Gli scontri vedono da una parte le Brigate della pace (Saraya as Salam, ovvero i seguaci armati del leader sciita Moqtada Sadr e, dall’altra, i jihadisti sciiti filo-iraniani dei partiti armati sostenuti dall’ex premier Nuri al Malik. L’intervento della polizia che ha usato gas lacrimogeni e proiettili di gomma non ha evitato l’alto numero di vittime, uccise da armi da fuoco sparate al momento da ignoti.
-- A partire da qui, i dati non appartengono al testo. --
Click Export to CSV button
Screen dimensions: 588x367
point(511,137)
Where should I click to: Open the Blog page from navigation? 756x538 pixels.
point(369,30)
Il tentativo di calmare le proteste

Dopo essersi dimesso perché non è stato in grado di raggiungere un accordo per formare un governo a dieci mesi dalla vittoria delle elezioni al-Sadr si è trovato costretto a chiedere ai suoi sostenitori di abbandonare il palazzo presidenziale. Un tentativo in extremis di far rientrare le tensioni dopo che nei mesi scorsi i sadristi si sono resi protagonisti, più volte, di manifestazioni e sit-in di protesta davanti alla sede del parlamento iracheno. «Sono molto rattristato per quello che sta accadendo in Iraq. Offro le scuse al popolo iracheno per quello che è successo – ha detto al-Sadr – La rivoluzione non si fa con le armi le proteste devono rimanere pacifiche».

L’esercito ha prorogato il coprifuoco imposto nella giornata di ieri su tutto il territorio nazionale, mentre il premier Mustafa al-Kadhimi ha decretato la chiusura delle istituzioni pubbliche, le scuole e le banche. La situazione è incandescente e rischia di degenerare da un momento all’altro. Stati Uniti e Onu guardano all’Iraq con preoccupazione.